The best option for Leaders when things are bad

What do you do as a leader when it actually sucks?


Team Leaders, small department leads, let’s call it middle management, have two simple options when they need to explain to their team why something sucks in the company:

  1. Follow the official company line: “there’s a reason for it”, “it’s not so bad”, “it will get better”. Try to put a positive spin on it.

  2. Stop “representing” the company in front of the team, and join the critics: “yeah team, you’re right, company is run by a bunch of baboons, we got to stick together cause they don’t know what they’re doing”.

I’m simplifying and exaggerating a bit, but these are the two most obvious options. I’m talking about big companies here, multi nationals, C-Level somewhere in the clouds you see them once a year on an all hands call. It’s different in small companies.

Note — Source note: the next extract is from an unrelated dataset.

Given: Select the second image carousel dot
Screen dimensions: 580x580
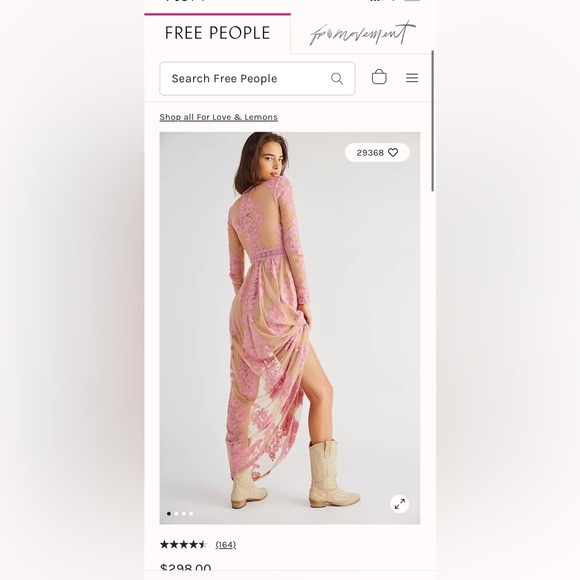Looking at the screenshot, I should tap(176, 513).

And in current times, with layoffs and uncertainty, option 1 starts to become difficult for many and option 2 starts to look more and more attractive to more and more members of the “middle management”. And it’s understandable. It may even be the truth. But I don’t think it helps you, as a leader. Neither would option 1 for that matter.

Fortunately, there’s a third way.

The Stockdale Paradox

The Stockdale Paradox is a technique to navigate challenging and ambiguous times by combining the ability to confront the brutal facts of your current reality, even as you maintain unwavering faith that you will prevail in the end, no matter how distant that is. Persisting through pain and uncertainty.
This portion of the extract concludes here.